March 29: Good Friday

The Rev. Joseph Peters-Mathews is the vicar of St. Hilda St. Patrick. The sermon for March 29, 2024 was preached in response to John 18:1-19:42 based on the manuscript below.

The folk opera Hadestown
begins with Hermes —
both a character and narrator —
singing about the road to hell
with a railroad line.
He sings,
“Someone’s got to tell the tale
Whether or not it turns out well
Maybe it will turn out this time
It’s a sad song…
We’re gonna sing it anyway.”

After introducing us to Eurydice and Orpheus,
Hades and Persephone,
Hermes tells us that this old, sad song
is a love song.

As we work our way through the triduum,
this one liturgy scattered over three days,
we’re working through God’s love song
to humanity
made known to us in Jesus.
God’s love for us is incomprehensible,
extending to and through
whatever we might do:
including killing God himself,
in Jesus’ crucifixion.
The gospel writers don’t explain,
they don’t theologize
how Jesus’ life, death, and resurrection
bring salvation,
except that in facing and embracing death
Jesus defeats it,
thus defeating death
for all of the world.
God’s love song to us in Jesus,
like the old, sad song that Hermes tells
in Hadestown
shows us how far God is willing to go
for us to know our faults
and to know that we are loved.

As we gather again and again and again
to sing God’s love song to us,
it is old and sad.
Woven throughout this song, however
are experiences of Jesus showing us something else.
In Hadestown,
all the souls in Hades
are mindless.
They’re artistically portrayed
as living in a Depression Era factory town,
where Mr.
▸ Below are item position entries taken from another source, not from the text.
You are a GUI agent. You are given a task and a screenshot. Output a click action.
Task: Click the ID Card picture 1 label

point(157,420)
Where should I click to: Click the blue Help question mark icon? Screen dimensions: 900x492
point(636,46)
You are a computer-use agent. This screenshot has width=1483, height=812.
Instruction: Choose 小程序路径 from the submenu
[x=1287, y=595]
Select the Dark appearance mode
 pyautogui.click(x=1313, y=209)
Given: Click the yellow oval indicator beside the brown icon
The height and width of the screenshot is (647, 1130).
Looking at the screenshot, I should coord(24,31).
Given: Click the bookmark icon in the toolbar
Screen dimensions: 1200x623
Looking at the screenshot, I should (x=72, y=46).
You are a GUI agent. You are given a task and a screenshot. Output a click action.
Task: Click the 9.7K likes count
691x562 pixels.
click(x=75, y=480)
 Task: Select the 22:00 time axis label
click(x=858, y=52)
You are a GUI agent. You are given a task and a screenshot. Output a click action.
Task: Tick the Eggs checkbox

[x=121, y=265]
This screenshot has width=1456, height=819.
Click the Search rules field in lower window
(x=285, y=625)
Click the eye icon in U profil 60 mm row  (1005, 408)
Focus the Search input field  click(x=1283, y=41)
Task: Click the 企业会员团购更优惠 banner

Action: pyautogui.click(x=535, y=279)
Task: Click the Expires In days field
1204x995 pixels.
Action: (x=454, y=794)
Hades is the boss,
and all they can do
is keep their heads low.
After Orpheus has gone to Hadestown
perhaps reminiscent of the harrowing of hell,
he makes a deal with Mr. Hades:
if he can walk back from the underworld,
with his love – Eurydice –
behind him
they can both go.
In Anais Mitchell’s telling of this myth,
however,
it’s not just Orpheus and Eurydice.
In pursuit of his love
Orpheus has gone to Hadestown
and winds up being something of a revolutionary
and a union organizer.

Needless to say,
there are countless differences
between the salvation story
of God in Christ
and classical or reimagined tellings
of the myths
of Orpheus, Euridyce, Persephone, and Hades.
Having seen Orpheus stand up to Mr. Hades,
the souls in Hadestown look to him,
and they follow him.
As he makes his way back from the underworld,
trusting that Eurydice is behind him,
the workers sing their hopes:
“Show the way so we can see
Show the way the world could be
If you can do it, so can she
If she can do it, so can we
Show the way

Show the way the world could be
Show the way so we believe
We will follow where you lead
We will follow if you
Show the way.”

When we come to Jesus this evening,
starting in the garden in prayer,
he’s done his best to show the way.
We heard last night about how he showed them
that being God means
washing their feet
and asking them to wash one another’s.
He’s tried to show them and teach them
that following him means loving one another
the way he loves us –
with God’s perfect, inexhaustible love.
Peter has promised,
like the workers following Orpheus,
that where Jesus leads he’ll follow.
Jesus knows he won’t make it the whole way.
Nevertheless,
Jesus has tried to show the way.

This doesn’t end
with Jesus going to the Kidron Valley
to pray before his glorification.
The soldiers make Jesus a crown of thorns,
but nevertheless it is a crown.
They mock him when they robe him in purple,
but nevertheless they are robing
the king of all eternity.
Pilate,
the one who orders Jesus’ crucifixion
and the only one who can be blamed for Jesus’ death,
despite centuries of antisemitic action on Good Friday
and poor readings of these texts,
has Jesus labeled in his death
“The King of the Jews.”
The king whose entrance procession
whose last actions with his friends
included washing their feet
is crowned, robed, and enthroned.
Jesus tells pilate that his kingdom is not from this world,
and thus his throne is not carved stone
or rare metals.
As Jesus shows the way,
shows that his love
goes beyond betrayal and being denied,
Jesus is enthroned on a wooden cross,
the implement of state-sponsored execution
reserved for criminals, terrorists, and revolutionaries.

Jesus takes on our sins
not because God needs a whipping boy
but because God loves us.
In our offenses against God and one another,
in the actions of our forebears putting Jesus on the cross,
God’s love doesn’t give up on us.
Jesus has taken the punishment we deserve
and taken it from up
not to satisfy the wrath of God
but to magnify the love of God.
This is an old song.
It’s a sad song,
and it’s a love song.
Our tongues sing the glorious battle
they sing the ending of the fray.
“Now above the cross, the trophy,
sound the loud triumphant lay:
Tell how Christ, the world’s Redeemer,
as a victim won the day.”

The sinless God incarnate
has taken our sins
and delivered us from them.
He’s shown the way that we can see,
shown the way the world can be.
A world where true love is service,
where power is humility.
The songs we sing today
are an old song.
Jesus’ song we hear today
is an old song, a sad song,
a tragedy.
But it’s a love song.
But we’re going to sing it anyway,
and sing it again and again and again. Amen.